Brahms great Horn Trio was the disappointment of the evening, but the piece is so gorgeous that it was an enjoyable experience nevertheless. They opened at a slow tempo, a little too slow. Maybe the horn player was having an off day, but the performance felt too much like a read-through, under rehearsed. Too often, they were just not at ease with the music, which demands absolute fluency to be well played. The energy picked up when the piano took the lead, but the horn needed to be more supple and dynamic. The intense volume of the third movement confirmed the acoustic excellence of the room; the music was loud and we were right up close with warmth, balance and no distortion or discomfort. Delores Stevens at the piano led them to an enthusiastic finish and they were met with a roar of applause. (If only someone would donate or lend a vintage Steinway Concert Grand… It would draw some of the other great pianists who are here in Southern California.)

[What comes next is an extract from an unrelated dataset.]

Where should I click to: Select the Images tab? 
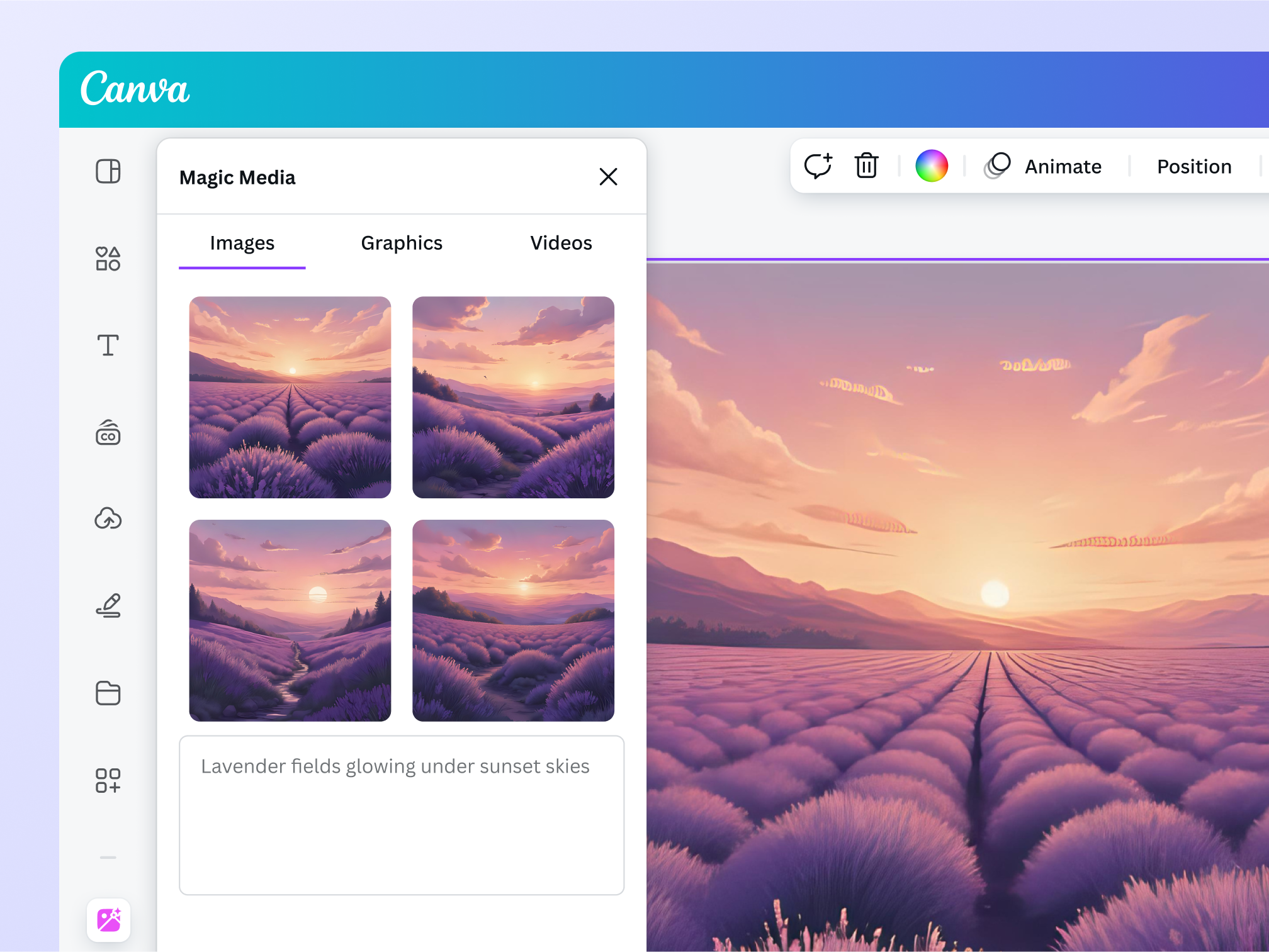point(242,243)
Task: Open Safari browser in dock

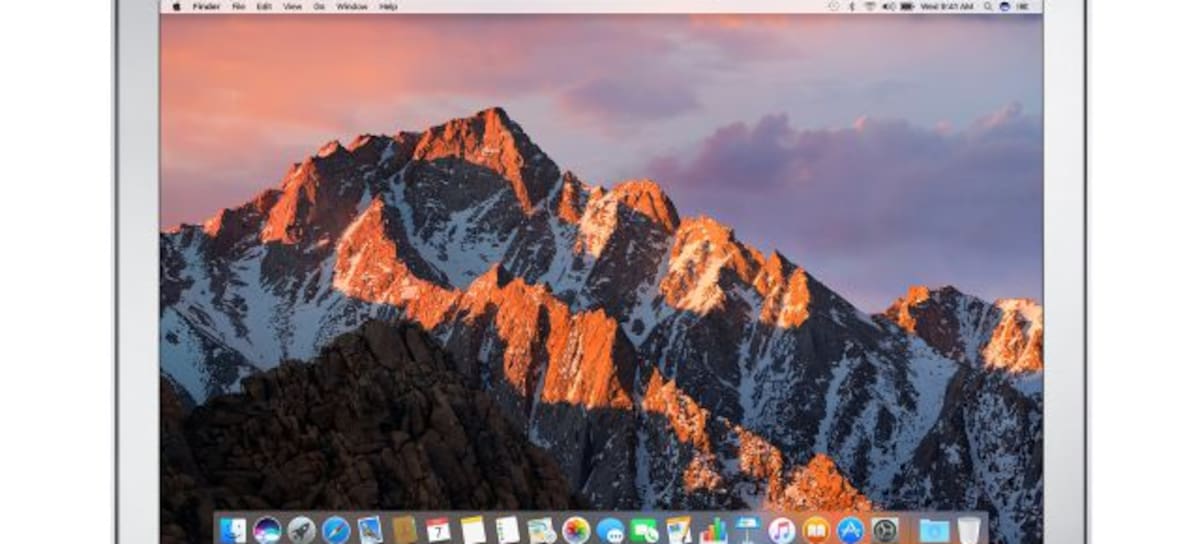Action: coord(335,530)
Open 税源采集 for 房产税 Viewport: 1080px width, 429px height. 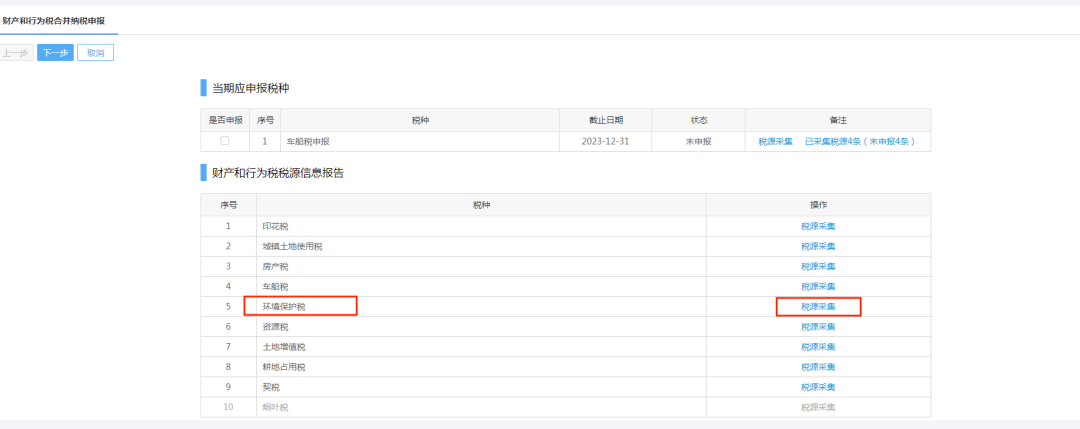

In his introduction to the end of the night, Alan Goldman quipped that Cole Porter is not usually programmed right after Brahms. But for this concert, it was perfect. The jazz musicians joked about gigs in dingy hotel lounges, but their performance teleported us directly to New York’s Café Carlyle. Their improvisations on songs like Cole Porter’s “I Love You” were the ideal way to close the evening, particularly bass player Kristin Korb’s sexy bebop solo. Alan Goldman’s charming irreverent songs were also completely entertaining. They included titles like "We'd Have a Great Relationship If It Weren't for You," and the political lounge jazz of “You Just Cant Make This Shit Up” and “Nothing Is Ever So Bad That It Cant Get Worse.”
Unsung, under-the-radar events like the “Music and Conversations” concert series are an important part of what makes Los Angeles a great global metropolis. Anyone from anywhere in world, who could manage to find these concerts, would be delighted and amazed.